Nevada, 14/10/20 (SOLUSSInews.com) – Info terkini menyebutkan, seorang pria berusia 25 tahun asal Nevada menjadi warga Amerika Serikat pertama yang tertular virus corona dua kali. Ini merupakan kasus kelima yang dilaporkan di seluruh dunia.
Sebuah penelitian di jurnal Penyakit Menular Lancet menunjukkan, pasien itu mengalami gejala sakit lebih parah saat infeksi kedua dibandingkan pertama. Penduduk Washoe County yang tidak memiliki kelainan kekebalan itu memerlukan perawatan di rumah sakit saat dites positif Covid-19 untuk kedua kalinya.
Namun saat ini dia telah pulih.
Akan tetapi kasus tersebut menimbulkan pertanyaan soal prospek mengembangkan kekebalan tubuh terhadap virus corona.
Hingga saat ini, lebih dari 37,8 juta orang telah tertular Covid-19 di seluruh dunia, dengan 1,08 juta kematian, menurut data Universitas Johns Hopkins.
Kepala Program Kedaruratan Kesehatan WHO, dr Mike Ryan awal bulan ini memperkirakan, sekitar satu dari 10 orang di dunia mungkin telah terinfeksi virus corona, lebih tinggi daripada jumlah kasus yang dikonfirmasi.
Apa yang Terjadi pada Pria 25 tahun?

■ ■ ■

Terjemahkan kalimat dari kutipan pilihan tentang infeksi ulang virus corona ini ke dalam bahasa Inggris: "Akan tetapi kasus tersebut menimbulkan pertanyaan soal prospek mengembangkan kekebalan tubuh terhadap virus corona." Catatan di bawah ini merupakan bahan tersendiri yang tidak berkaitan dengan kutipan pilihan.

■ ■ ■

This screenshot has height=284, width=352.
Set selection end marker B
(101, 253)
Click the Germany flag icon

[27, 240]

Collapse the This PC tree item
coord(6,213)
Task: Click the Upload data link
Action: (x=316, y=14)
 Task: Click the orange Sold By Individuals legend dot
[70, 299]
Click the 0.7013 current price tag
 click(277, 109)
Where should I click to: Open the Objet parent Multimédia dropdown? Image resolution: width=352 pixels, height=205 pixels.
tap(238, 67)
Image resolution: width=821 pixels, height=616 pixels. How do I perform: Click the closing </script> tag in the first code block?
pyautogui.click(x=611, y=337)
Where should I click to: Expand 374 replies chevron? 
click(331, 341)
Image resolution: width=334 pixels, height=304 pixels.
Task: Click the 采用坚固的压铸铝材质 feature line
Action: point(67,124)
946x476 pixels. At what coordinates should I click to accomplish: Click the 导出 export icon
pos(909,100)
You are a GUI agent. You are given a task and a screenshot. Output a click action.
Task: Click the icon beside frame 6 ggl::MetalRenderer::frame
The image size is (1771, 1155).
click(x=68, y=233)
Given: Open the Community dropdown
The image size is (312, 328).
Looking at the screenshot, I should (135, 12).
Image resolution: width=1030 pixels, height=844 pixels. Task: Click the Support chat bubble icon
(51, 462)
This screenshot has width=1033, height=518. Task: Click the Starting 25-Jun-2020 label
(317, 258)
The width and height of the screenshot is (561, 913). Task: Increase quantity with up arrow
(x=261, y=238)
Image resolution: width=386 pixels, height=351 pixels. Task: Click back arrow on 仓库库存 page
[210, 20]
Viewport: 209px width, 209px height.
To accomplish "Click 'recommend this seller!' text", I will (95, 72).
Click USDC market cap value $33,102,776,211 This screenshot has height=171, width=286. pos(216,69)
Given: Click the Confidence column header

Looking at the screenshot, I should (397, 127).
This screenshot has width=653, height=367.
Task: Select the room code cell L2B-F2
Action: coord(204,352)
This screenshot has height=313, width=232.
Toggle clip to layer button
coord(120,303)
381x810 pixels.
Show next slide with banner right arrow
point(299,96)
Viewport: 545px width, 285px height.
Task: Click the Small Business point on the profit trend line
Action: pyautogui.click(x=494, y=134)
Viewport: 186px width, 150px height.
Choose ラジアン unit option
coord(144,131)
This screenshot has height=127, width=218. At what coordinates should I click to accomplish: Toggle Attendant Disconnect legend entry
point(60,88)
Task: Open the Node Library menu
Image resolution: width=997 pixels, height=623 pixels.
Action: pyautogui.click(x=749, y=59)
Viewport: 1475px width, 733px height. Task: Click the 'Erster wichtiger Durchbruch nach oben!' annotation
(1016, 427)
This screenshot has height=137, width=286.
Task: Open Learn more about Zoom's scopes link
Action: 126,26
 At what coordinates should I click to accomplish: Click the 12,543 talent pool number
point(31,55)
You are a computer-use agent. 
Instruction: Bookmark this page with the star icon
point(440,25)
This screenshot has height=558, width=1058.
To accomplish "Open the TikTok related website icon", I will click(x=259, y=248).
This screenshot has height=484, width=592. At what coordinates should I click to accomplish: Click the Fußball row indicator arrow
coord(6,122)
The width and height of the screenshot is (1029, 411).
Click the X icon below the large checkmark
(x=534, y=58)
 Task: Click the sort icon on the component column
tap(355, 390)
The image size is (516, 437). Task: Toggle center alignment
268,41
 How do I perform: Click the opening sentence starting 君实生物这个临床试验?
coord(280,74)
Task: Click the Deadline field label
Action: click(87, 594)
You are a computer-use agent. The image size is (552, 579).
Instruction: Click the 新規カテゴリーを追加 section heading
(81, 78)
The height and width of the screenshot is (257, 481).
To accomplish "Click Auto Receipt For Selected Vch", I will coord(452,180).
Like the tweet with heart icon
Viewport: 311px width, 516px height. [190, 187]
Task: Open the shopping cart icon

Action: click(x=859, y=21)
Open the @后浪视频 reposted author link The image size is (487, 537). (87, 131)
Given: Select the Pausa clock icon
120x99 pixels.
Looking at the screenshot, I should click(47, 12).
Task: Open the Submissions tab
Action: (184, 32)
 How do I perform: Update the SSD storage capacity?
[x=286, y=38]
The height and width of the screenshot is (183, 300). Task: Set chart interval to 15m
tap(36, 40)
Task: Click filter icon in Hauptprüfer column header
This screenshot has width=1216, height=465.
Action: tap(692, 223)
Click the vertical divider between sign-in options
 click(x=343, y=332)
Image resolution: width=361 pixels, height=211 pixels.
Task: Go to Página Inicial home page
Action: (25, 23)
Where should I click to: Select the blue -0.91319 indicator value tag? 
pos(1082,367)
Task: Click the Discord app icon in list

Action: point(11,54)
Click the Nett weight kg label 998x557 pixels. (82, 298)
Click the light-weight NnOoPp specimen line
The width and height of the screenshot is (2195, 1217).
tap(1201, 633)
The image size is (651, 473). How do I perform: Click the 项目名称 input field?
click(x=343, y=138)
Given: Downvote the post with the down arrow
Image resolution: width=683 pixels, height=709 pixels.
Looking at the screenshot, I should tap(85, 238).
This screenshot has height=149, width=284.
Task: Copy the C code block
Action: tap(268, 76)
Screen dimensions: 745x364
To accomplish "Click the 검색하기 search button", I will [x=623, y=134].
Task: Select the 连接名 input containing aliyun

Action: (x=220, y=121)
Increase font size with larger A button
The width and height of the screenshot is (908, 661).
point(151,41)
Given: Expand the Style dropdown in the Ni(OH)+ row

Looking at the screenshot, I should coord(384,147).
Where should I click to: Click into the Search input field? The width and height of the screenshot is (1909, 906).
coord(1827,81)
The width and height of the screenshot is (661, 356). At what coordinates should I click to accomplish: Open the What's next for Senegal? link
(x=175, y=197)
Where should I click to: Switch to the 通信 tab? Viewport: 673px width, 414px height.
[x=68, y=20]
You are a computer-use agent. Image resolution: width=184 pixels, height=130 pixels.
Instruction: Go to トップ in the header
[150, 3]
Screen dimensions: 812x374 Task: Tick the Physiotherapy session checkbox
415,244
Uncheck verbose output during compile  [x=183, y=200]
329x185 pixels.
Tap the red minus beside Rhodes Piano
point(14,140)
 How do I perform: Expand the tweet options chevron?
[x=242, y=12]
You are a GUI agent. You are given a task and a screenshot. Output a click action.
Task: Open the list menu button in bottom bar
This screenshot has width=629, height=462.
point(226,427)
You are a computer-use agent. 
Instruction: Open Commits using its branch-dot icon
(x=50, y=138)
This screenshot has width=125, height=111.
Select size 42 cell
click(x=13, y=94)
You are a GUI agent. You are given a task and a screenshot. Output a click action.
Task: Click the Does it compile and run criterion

■ ■ ■

* Penyelesaian Soal: However, the case raises questions about the prospect of developing immunity to the coronavirus.